- _PROVIDED PASSAGE_
I have a pyspark job using spark 2.4.0 that is hanging at 198/200 blocks. When I look at what's happening with those two blocks, they say "RUNNING" and are on the same node. If I go to the stderr log page in the web browser (http://node2:8081/logPage/?appId=app-20181128112202-0000&executorId=2&logType=stderr), the error is:
"Error: invalid log directory /usr/local/spark/spark-2.4.0-bin-hadoop2.7/work/app-20181128112202-0000/2/"
If I navigate to that folder directory on that node, there is no /2/ folder, but there is a /3/ folder. This is stage 16, so the node has already done a bunch of work at this point.
This only ever occurs on one of the nodes. I've also cleared the work directory on all of the nodes to be sure.

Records
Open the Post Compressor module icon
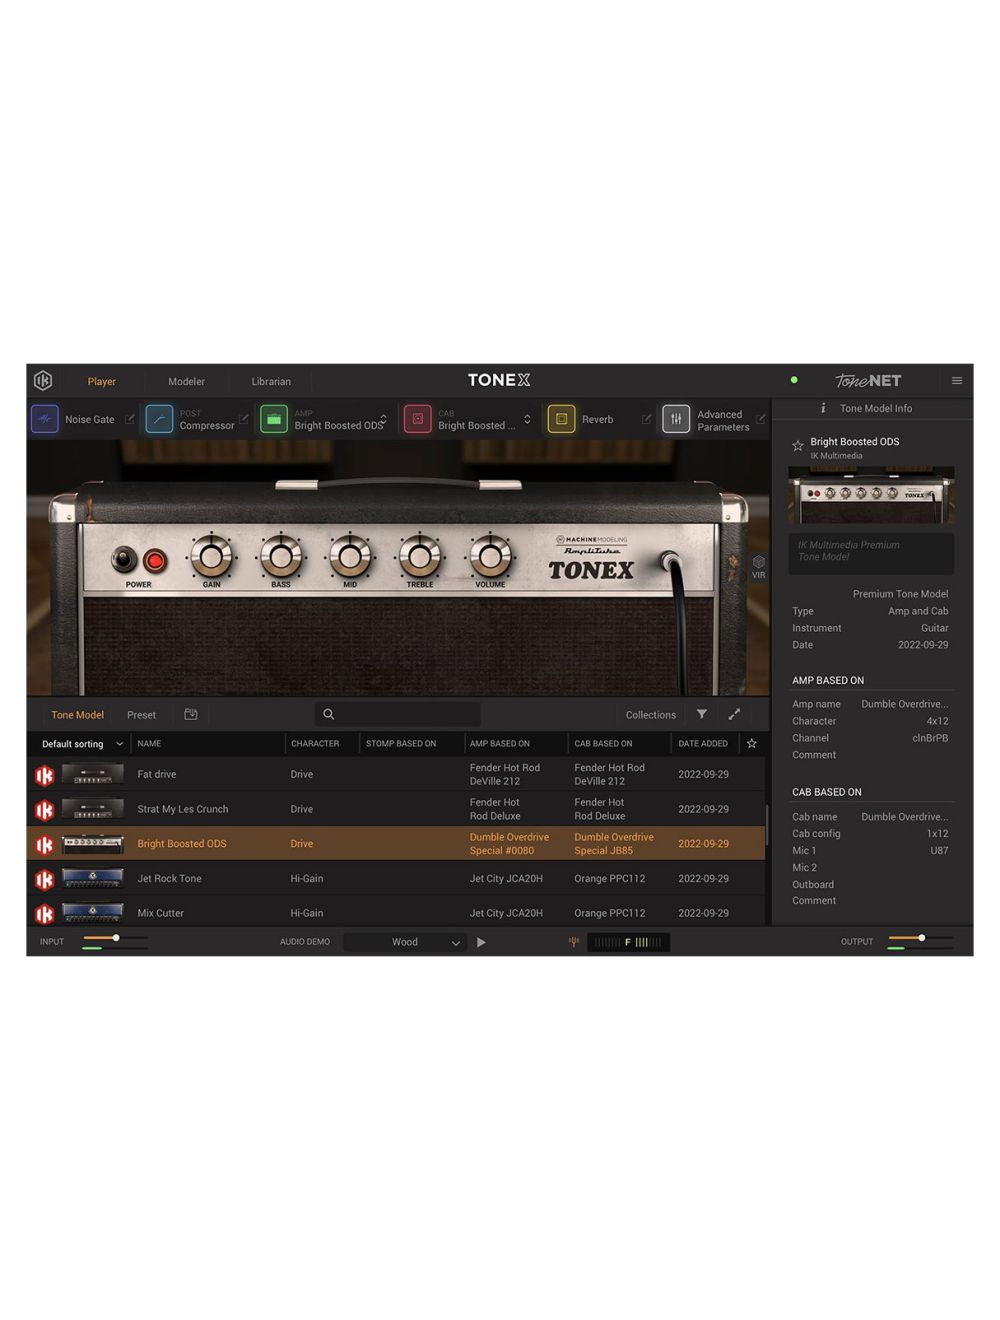Screen dimensions: 1000x1320 160,419
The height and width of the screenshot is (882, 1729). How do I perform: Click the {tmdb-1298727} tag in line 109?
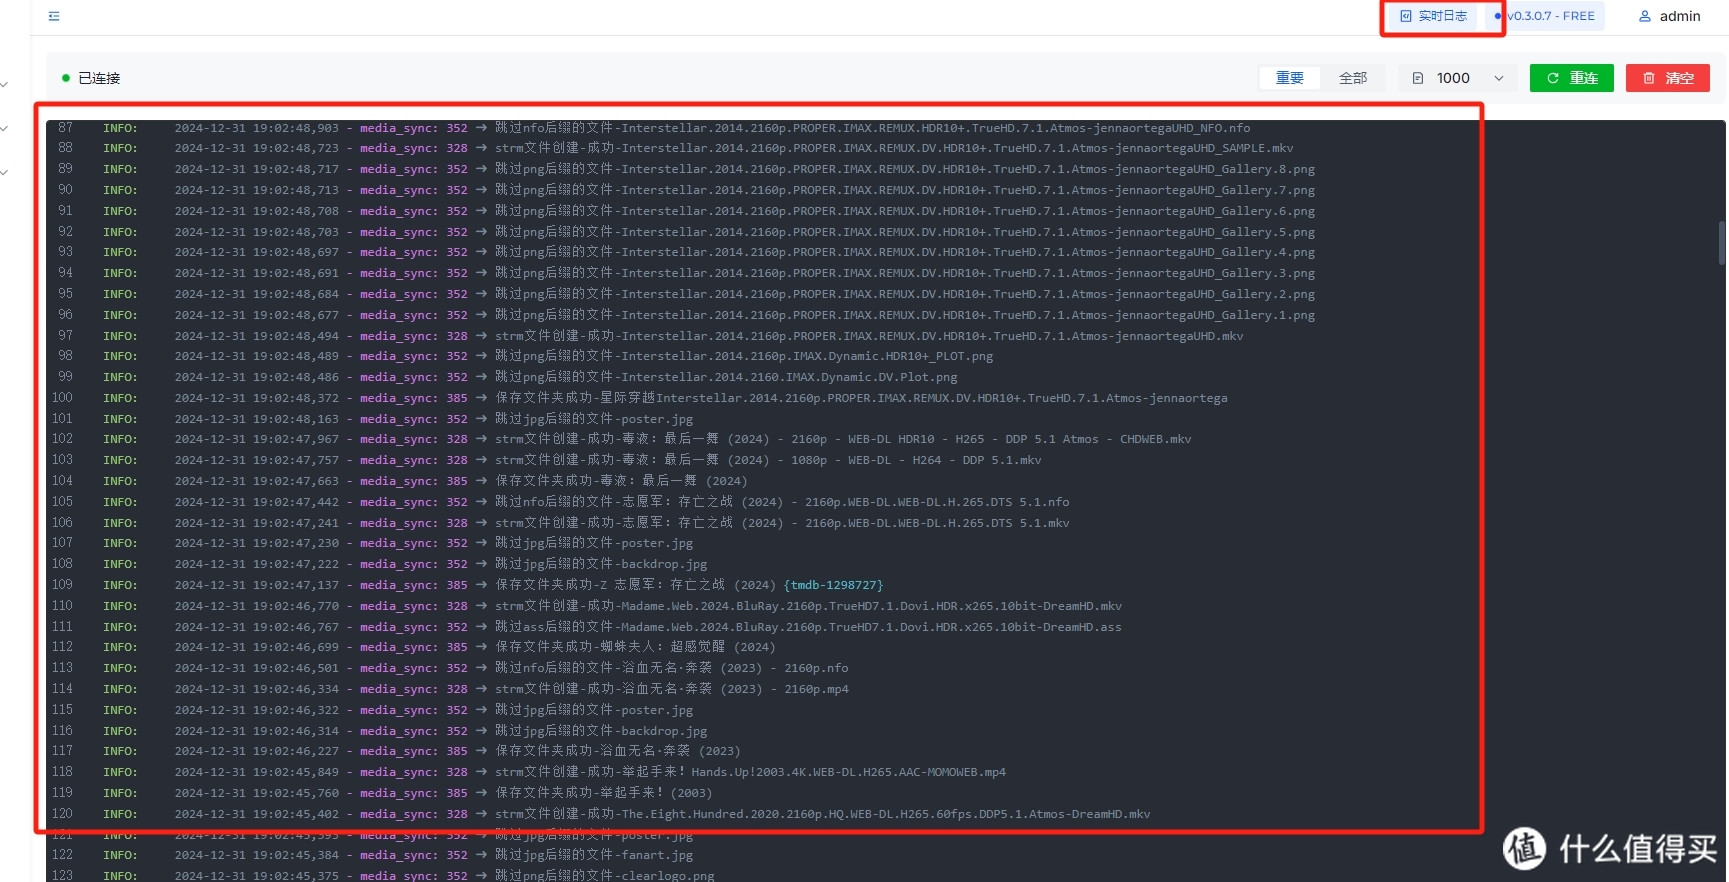pyautogui.click(x=833, y=585)
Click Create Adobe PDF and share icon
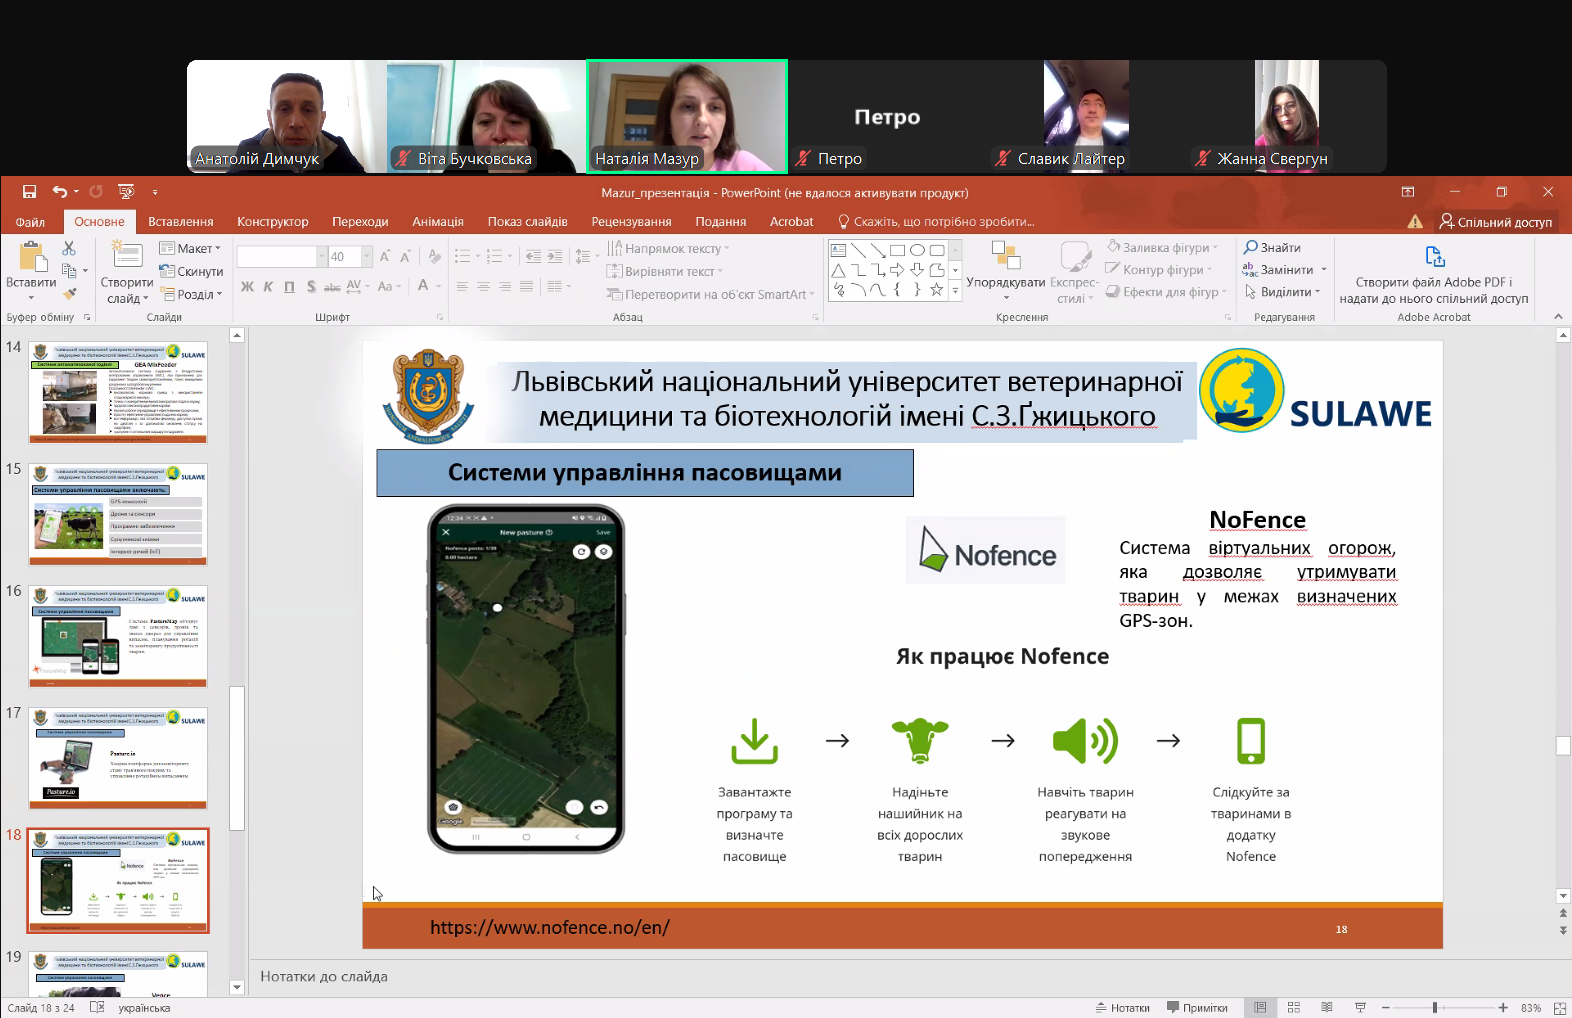The width and height of the screenshot is (1572, 1018). 1434,257
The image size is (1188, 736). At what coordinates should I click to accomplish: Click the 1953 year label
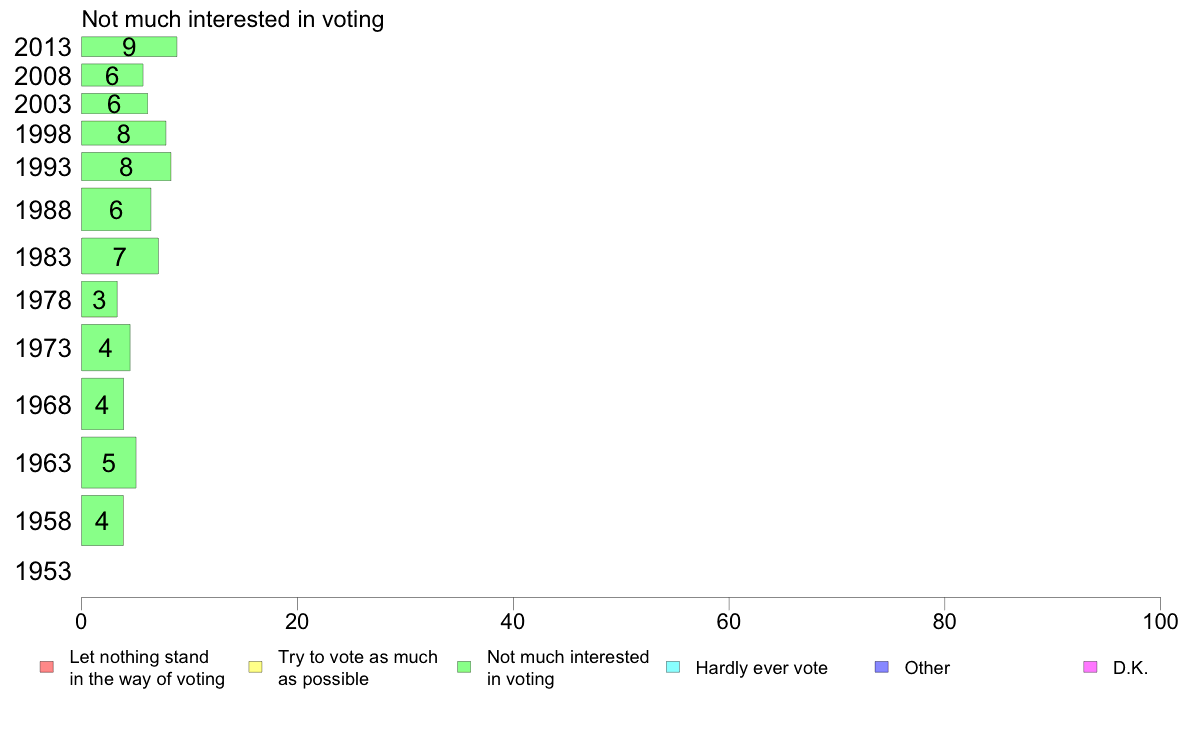tap(43, 571)
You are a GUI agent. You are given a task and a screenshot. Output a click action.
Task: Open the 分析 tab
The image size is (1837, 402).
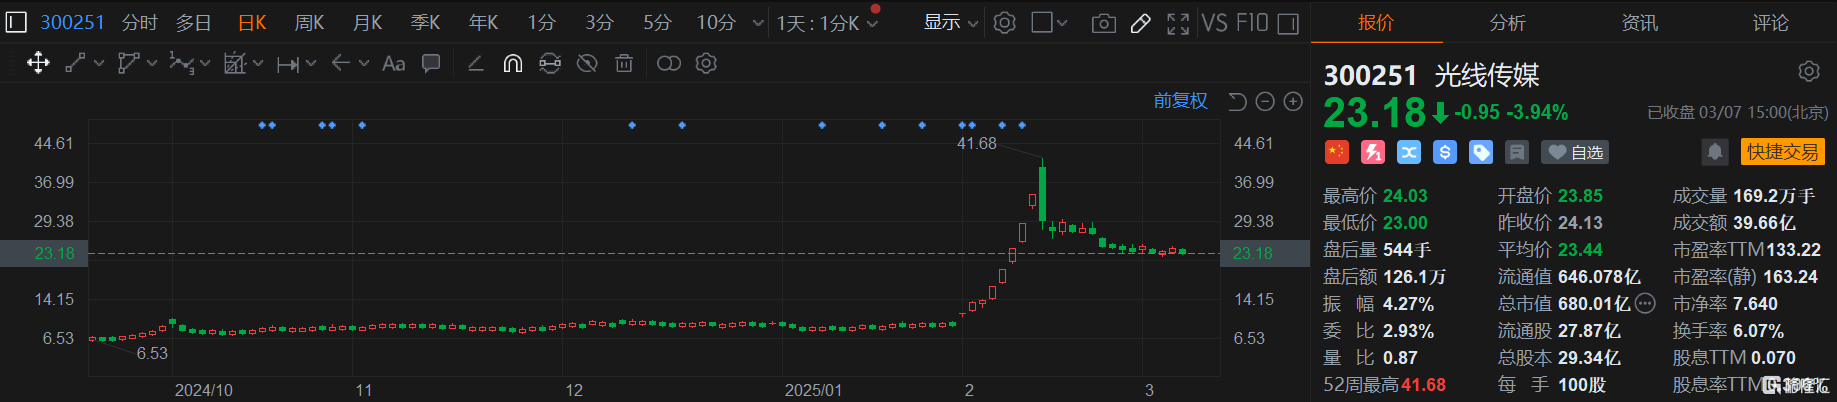(1508, 22)
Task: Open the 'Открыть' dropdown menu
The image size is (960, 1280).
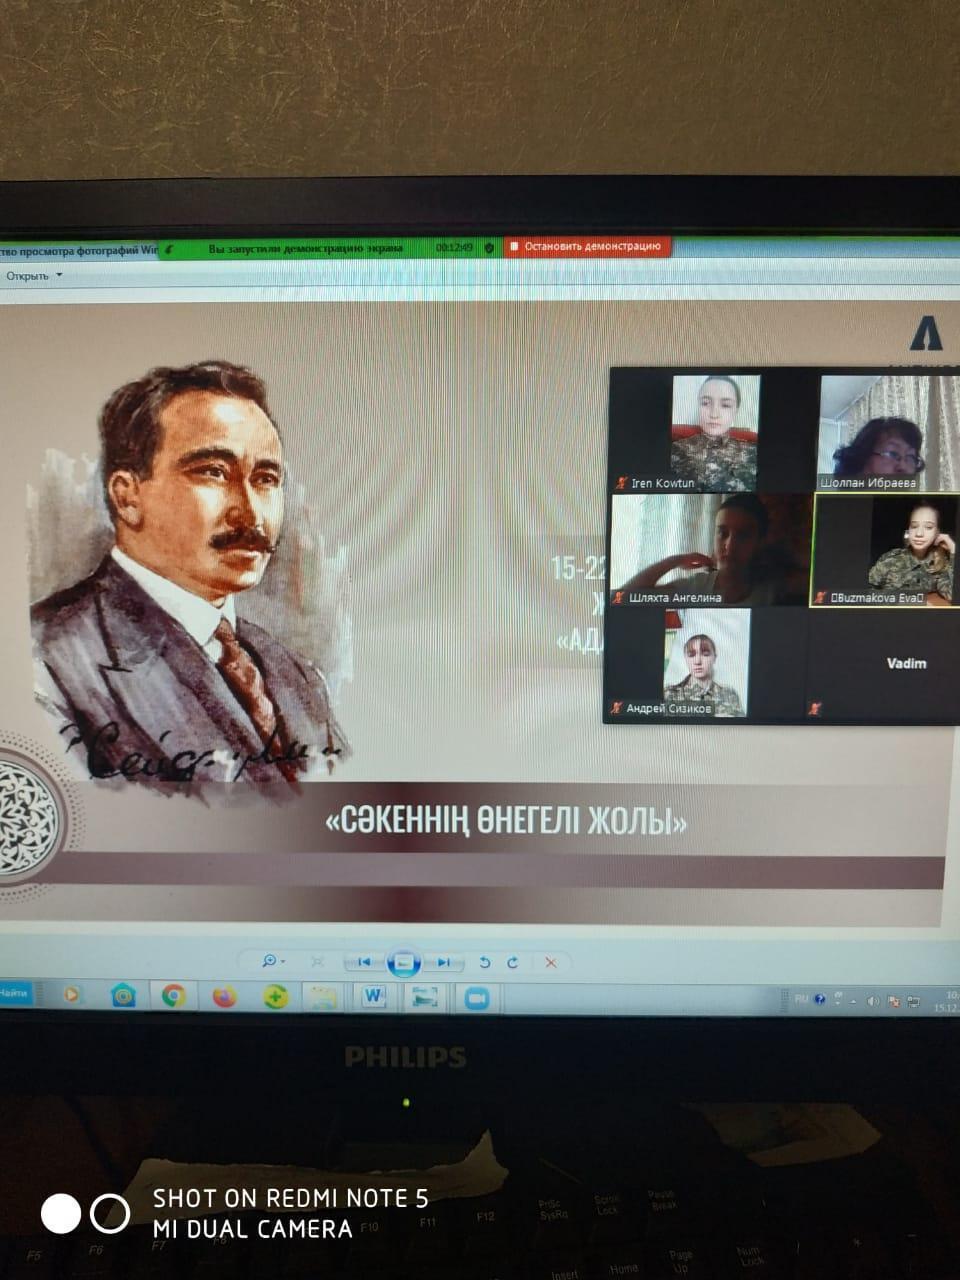Action: pos(34,276)
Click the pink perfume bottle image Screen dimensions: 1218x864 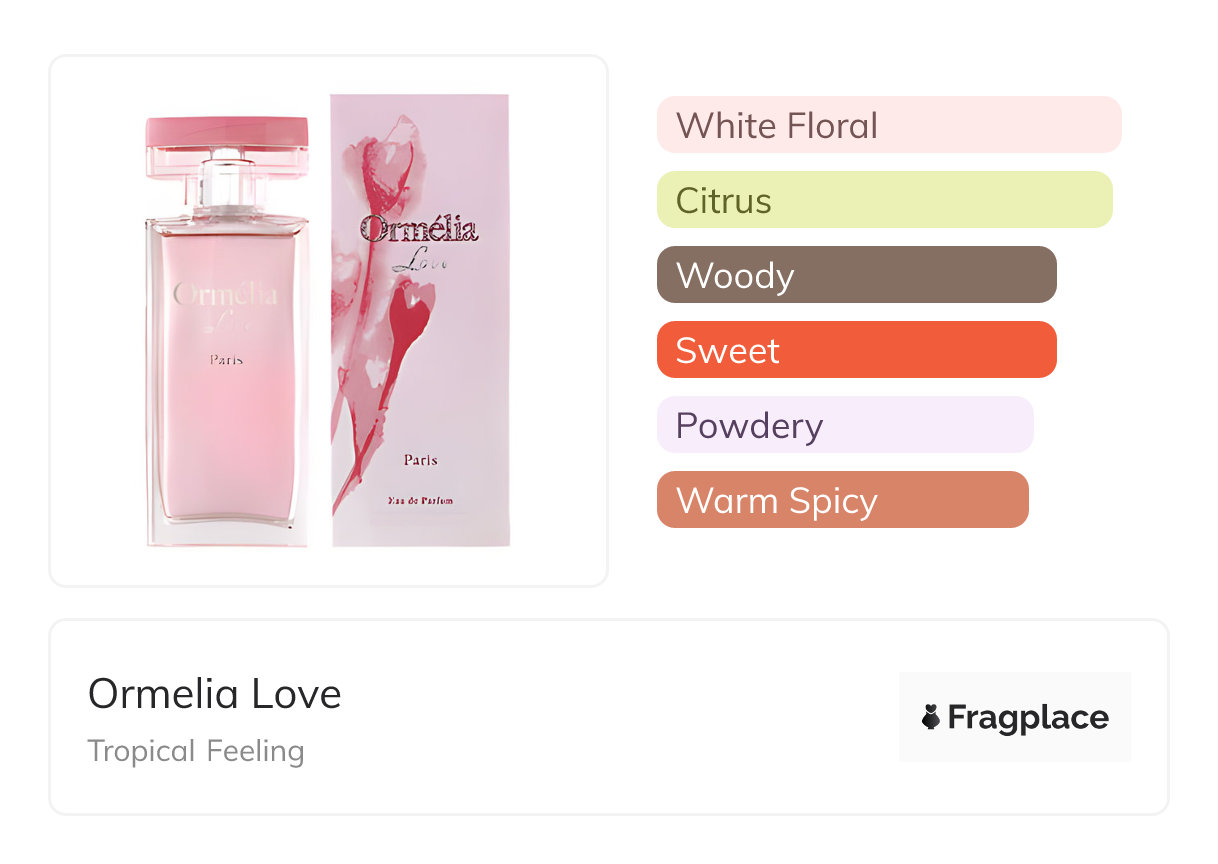pos(227,331)
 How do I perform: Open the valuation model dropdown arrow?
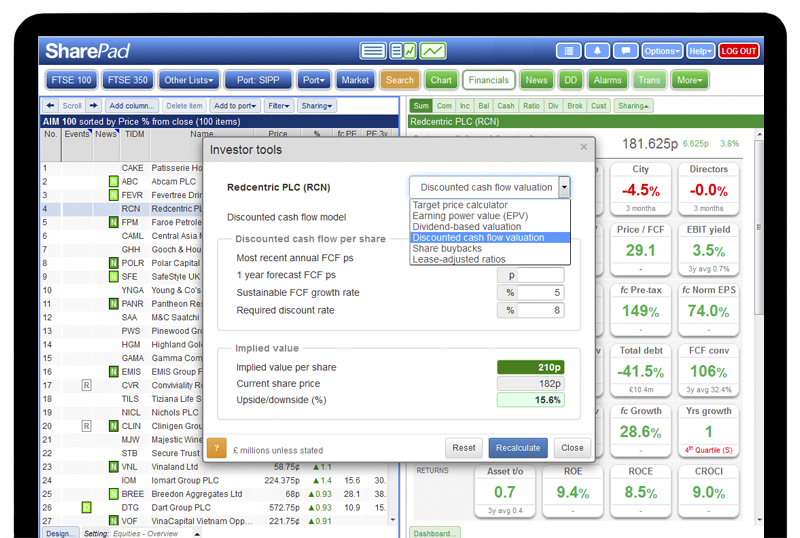tap(564, 187)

- _PROBLEM SET_
1 - In the post about the hanging pyspark job, what folder is present on that node in place of the missing /2/ folder?
2 - Extend the post about the hanging pyspark job, picking up right after its last sentence.
The records have no role in this work.

- _ANSWERS FOR THIS EXERCISE_
1 - A /3/ folder.

2 -
I'm at a loss to why it's trying to change the stdout
to /2/ from /3/ - any thoughts on how I can debug that?
I'm also having trouble finding where it assigns the folder number within work: /usr/local/spark/spark-2.4.0-bin-hadoop2.7/work/app-20181129134852-0000/2/
Edit
I noticed that I'm getting blocked threads that seem to be blocking each other.
Thread 33 is blocked by 224, and 224 is blocked by 33. I'm not sure how to figure out why those are blocking - seems like something to do with memory, but I'm not quite sure how to figure out what it is...